- [Text]:
━━━
According to Say’s Identity, aggregate demand always equals aggregate supply. On the other hand, Say’s Equality has room for a gap between aggregate demand and aggregate supply. Thus, Say’s Equality is the respected form of expression that present-day central bank policy-makers follow, especially if Patinkin’s dichotomization charge is addressed as well.

In none of the historical treatments leading into today's decision making criteria, the interdependence of prices on one another, as recursive input-output stages has been taken into consideration as a factor in the formation of prices. Walras Law assumes that given 'n' goods there are 'n-1' independent prices and 'n-2' independent relative prices. Classical and neoclassical economists as well as monetarists have assumed 'n-1' independent variables and concentrated on issues stemming from dichotomization, gaps between aggregate demand and supply, Cantillion effect, transactions motive, competition between stock market, money markets and government bond prices. The fundamental fact that Walrasian equation cannot be arranged and solved as a set of n equations with n-1 independent variables, because of the recursive and dependent nature of those n goods has been ignored. While this may be due to the fact that the increased range and speed of trade were never issues in the past and so it may be said interdependence of variables were ignored. One may also suspect Say and Walras simply attempted to simplify the model by deliberately ignoring the dependence of the variables. However, Russell and Hilbert had parallel efforts in another branch in mathematics similar to those of Walras, pointing more towards an erroneous assumption rather than an effort to simplify the model.
━━━
- [Dataset entries]:
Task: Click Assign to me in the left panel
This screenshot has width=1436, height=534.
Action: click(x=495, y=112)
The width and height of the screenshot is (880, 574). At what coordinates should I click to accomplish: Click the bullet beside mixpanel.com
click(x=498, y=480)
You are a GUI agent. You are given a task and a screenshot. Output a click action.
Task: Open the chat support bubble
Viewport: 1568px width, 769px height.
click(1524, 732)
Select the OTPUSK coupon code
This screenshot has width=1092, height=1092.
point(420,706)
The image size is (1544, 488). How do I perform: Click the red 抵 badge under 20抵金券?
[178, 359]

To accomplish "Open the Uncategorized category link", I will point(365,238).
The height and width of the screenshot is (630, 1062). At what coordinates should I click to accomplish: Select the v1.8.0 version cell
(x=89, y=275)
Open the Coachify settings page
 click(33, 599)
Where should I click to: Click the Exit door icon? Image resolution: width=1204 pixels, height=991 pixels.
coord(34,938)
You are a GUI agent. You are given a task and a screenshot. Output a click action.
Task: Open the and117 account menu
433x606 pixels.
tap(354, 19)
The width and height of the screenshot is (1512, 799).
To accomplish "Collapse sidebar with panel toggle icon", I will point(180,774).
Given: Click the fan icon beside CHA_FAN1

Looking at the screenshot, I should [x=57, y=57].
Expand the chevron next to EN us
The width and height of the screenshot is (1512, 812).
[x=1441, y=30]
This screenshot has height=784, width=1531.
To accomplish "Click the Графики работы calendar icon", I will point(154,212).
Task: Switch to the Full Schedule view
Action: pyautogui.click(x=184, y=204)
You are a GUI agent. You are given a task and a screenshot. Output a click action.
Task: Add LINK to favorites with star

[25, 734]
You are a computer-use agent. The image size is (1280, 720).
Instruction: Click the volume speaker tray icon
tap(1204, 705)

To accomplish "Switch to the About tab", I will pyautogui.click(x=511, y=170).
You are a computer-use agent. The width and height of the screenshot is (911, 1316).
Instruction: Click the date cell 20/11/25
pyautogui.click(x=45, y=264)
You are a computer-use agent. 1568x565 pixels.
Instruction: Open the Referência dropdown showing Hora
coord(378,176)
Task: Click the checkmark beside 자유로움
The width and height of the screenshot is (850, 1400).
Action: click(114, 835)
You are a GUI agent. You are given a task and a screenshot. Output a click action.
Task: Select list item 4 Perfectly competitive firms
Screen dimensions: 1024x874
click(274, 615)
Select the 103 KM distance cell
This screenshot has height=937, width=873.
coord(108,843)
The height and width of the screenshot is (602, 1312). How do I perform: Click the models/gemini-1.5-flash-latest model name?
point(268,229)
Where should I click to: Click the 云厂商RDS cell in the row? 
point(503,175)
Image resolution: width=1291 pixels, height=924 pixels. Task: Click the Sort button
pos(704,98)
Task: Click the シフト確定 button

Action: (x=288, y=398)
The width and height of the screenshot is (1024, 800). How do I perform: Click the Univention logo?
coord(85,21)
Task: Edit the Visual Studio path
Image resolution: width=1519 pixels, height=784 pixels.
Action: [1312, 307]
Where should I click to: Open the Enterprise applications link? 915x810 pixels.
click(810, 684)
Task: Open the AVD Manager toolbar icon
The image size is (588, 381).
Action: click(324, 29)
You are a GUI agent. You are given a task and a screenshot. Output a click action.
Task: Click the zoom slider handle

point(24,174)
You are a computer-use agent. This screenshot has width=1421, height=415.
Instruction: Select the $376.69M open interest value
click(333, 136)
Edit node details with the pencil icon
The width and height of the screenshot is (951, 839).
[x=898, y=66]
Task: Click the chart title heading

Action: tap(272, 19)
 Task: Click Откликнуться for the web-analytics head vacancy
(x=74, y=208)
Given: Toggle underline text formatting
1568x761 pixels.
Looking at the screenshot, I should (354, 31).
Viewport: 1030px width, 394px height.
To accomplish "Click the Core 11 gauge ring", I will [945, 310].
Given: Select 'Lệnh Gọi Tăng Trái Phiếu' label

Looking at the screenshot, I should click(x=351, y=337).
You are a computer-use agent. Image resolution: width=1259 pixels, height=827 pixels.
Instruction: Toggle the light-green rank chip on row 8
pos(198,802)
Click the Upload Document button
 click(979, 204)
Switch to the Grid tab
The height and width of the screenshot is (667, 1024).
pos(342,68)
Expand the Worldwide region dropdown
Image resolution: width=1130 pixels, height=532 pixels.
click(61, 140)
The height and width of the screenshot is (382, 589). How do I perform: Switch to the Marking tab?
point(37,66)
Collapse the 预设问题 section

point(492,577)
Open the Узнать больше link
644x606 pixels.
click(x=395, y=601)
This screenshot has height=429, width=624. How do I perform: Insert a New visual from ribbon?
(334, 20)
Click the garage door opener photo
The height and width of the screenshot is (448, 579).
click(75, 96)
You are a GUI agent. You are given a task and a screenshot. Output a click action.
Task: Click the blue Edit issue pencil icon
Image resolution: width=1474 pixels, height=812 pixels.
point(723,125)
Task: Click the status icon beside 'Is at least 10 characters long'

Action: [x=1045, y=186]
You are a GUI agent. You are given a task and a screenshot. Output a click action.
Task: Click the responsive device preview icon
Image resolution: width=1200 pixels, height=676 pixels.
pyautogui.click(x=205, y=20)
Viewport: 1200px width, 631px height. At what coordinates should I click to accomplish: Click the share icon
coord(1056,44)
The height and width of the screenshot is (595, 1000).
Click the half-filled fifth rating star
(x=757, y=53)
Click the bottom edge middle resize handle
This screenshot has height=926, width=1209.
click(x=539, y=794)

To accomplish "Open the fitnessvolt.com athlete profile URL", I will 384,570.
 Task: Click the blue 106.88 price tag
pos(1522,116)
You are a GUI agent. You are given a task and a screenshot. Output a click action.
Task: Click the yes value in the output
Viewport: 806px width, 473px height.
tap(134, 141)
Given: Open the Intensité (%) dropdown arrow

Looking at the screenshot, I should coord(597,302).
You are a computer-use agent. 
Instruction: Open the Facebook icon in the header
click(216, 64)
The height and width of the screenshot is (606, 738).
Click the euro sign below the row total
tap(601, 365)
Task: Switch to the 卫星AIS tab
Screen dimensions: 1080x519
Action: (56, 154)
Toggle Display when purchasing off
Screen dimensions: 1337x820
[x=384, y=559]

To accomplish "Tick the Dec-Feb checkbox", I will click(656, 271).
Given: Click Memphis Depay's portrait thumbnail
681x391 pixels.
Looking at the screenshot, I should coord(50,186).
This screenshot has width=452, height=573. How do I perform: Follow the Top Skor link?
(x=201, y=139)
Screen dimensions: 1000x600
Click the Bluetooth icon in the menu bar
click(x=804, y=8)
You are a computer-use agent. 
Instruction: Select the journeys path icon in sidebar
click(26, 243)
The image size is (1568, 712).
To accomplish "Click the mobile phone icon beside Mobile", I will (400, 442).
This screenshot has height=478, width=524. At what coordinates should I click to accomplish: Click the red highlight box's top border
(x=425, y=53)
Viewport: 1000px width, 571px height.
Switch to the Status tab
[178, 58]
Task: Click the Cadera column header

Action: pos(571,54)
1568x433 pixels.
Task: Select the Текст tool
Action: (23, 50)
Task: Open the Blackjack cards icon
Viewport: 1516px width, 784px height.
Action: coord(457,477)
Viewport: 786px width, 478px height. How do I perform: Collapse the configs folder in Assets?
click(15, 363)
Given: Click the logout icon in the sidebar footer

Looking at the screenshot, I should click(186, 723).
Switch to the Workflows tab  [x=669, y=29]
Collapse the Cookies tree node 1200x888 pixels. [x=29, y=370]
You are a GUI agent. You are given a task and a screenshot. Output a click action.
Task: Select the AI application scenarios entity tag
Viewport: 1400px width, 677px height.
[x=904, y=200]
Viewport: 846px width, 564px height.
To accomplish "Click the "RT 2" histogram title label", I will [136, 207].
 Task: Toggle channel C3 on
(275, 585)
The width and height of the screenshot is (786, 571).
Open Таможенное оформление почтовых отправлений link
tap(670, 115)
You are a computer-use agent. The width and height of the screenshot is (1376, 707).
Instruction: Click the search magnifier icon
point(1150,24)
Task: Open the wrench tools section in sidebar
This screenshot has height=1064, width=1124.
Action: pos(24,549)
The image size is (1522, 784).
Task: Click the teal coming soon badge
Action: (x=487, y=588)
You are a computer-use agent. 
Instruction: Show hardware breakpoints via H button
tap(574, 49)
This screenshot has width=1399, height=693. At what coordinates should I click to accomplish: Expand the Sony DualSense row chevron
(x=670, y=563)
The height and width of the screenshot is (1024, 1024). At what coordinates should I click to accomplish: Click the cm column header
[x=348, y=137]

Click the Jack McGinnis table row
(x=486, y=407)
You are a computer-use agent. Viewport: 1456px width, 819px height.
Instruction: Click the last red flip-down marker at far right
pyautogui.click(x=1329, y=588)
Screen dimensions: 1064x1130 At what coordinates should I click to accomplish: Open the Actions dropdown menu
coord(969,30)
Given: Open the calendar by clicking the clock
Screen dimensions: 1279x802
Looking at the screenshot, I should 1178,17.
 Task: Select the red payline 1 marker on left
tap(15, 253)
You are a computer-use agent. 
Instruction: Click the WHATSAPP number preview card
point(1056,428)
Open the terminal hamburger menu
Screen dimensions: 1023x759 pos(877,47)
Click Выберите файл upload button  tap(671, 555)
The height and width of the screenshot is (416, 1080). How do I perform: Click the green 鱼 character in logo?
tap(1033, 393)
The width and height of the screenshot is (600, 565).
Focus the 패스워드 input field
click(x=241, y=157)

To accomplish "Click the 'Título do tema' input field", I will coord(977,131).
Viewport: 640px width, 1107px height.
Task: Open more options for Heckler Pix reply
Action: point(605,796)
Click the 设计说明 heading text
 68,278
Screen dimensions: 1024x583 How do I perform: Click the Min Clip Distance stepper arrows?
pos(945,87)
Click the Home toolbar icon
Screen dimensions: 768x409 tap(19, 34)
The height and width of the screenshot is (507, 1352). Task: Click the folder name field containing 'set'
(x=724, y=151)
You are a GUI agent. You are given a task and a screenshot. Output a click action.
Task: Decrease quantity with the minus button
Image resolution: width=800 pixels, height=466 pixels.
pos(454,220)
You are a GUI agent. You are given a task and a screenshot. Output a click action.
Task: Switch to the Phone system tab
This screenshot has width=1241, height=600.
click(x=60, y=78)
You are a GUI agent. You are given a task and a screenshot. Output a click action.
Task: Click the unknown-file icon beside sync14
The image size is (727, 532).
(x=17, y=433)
━━━
- [Your task]:
Copy the part of the economics text between "According to Say’s" and "addressed as well.", inclusive, without changing a word. The records have nothing to do with the economics text.

- [Written solution]:
According to Say’s Identity, aggregate demand always equals aggregate supply. On the other hand, Say’s Equality has room for a gap between aggregate demand and aggregate supply. Thus, Say’s Equality is the respected form of expression that present-day central bank policy-makers follow, especially if Patinkin’s dichotomization charge is addressed as well.